Cone-beam CT (CBCT) systems commonly incorporate a flat-panel detector (FPD) with multiplegain readout capability to reduce electronic noise and extend dynamic range. In this work, we report a penalized weighted least-squares (PWLS) method for CBCT image reconstruction with a system model that includes the electronic noise characteristics of FPDs, including systems with dynamic-gain or dual-gain (DG) readout in which the electronic noise is spatially varying. Statistical weights in PWLS were modified to account for the contribution of the electronic noise (algorithm denoted PWLSDG), and the method was combined with a certainty-based approach that improves the homogeneity of spatial resolution (algorithm denoted PWLSDG Cert ). The methods were tested in phantom studies designed to stress DG readout characteristics and translated to a clinical study for CBCT of patients with head traumas.

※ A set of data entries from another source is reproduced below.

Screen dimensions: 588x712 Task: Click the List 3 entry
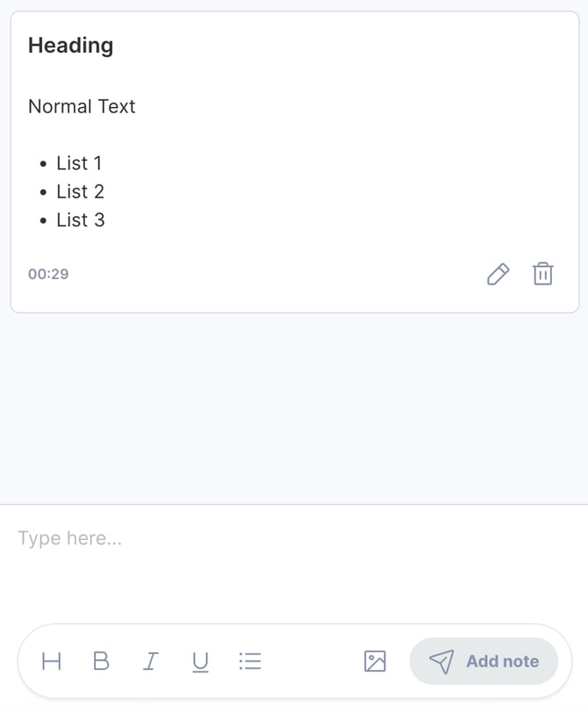click(x=79, y=219)
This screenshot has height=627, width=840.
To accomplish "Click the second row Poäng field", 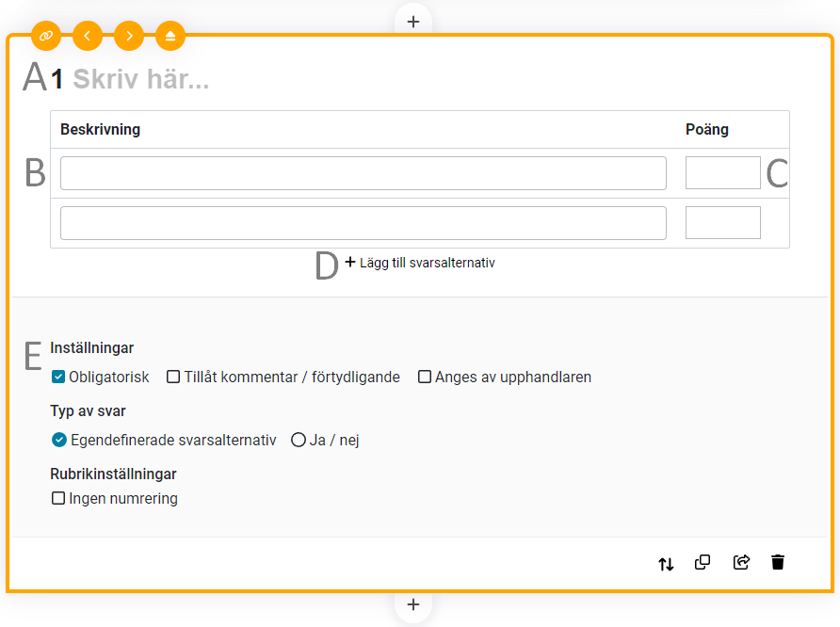I will (722, 223).
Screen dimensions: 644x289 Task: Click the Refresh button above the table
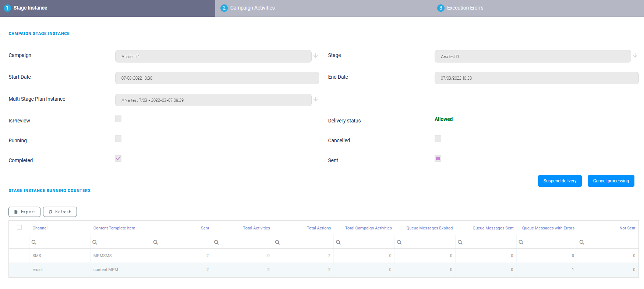60,212
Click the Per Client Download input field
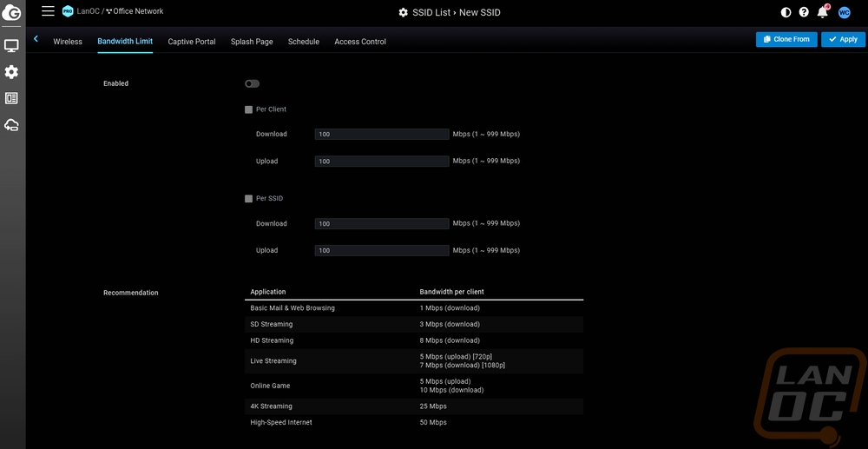The width and height of the screenshot is (868, 449). click(x=382, y=135)
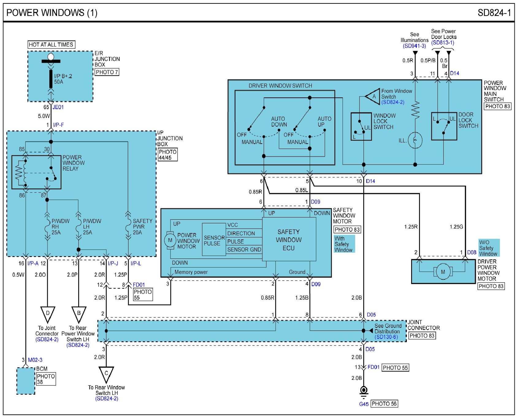Follow the SD130-6 Ground Distribution link

click(x=386, y=337)

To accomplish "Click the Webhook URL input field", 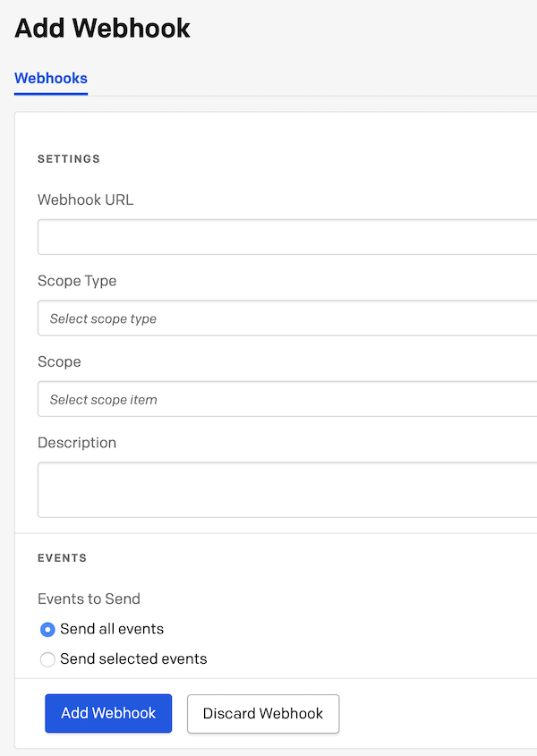I will click(286, 237).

The PWLSDG method demonstrated superior noise-resolution tradeoffs compared to filtered back-projection (FBP) and conventional PWLS. For example, with spatial resolution (edge-spread function width) matched at 0.65 mm, PWLSDG reduced variance by 28%39% and 15%25% compared to FBP and PWLS, respectively. The PWLSDG Cert method achieved more homogeneous spatial resolution than PWLSDG while maintaining similar variance reduction. These findings were confirmed in clinical studies, which showed ~20% variance reduction in peripheral regions of the brain, potentially improving visual image quality in detection of epidural and/or subdural intracranial hemorrhage. The results are consistent with the general notion that incorporating a more accurate system model improves performance in optimization-based statistical CBCT reconstruction-in this case, a more accurate model for (spatially varying) electronic noise to improve detectability of low-contrast lesions.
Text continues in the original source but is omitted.